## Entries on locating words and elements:
╔══
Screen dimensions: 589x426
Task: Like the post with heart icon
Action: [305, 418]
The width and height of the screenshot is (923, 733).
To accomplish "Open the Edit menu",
╚══
## Written request:
Rewrite the whole listing above, replacing "accomplish" with "complete" and leaving everything else as it is.

## Written answer:
Screen dimensions: 589x426
Task: Like the post with heart icon
Action: [305, 418]
The width and height of the screenshot is (923, 733).
To complete "Open the Edit menu",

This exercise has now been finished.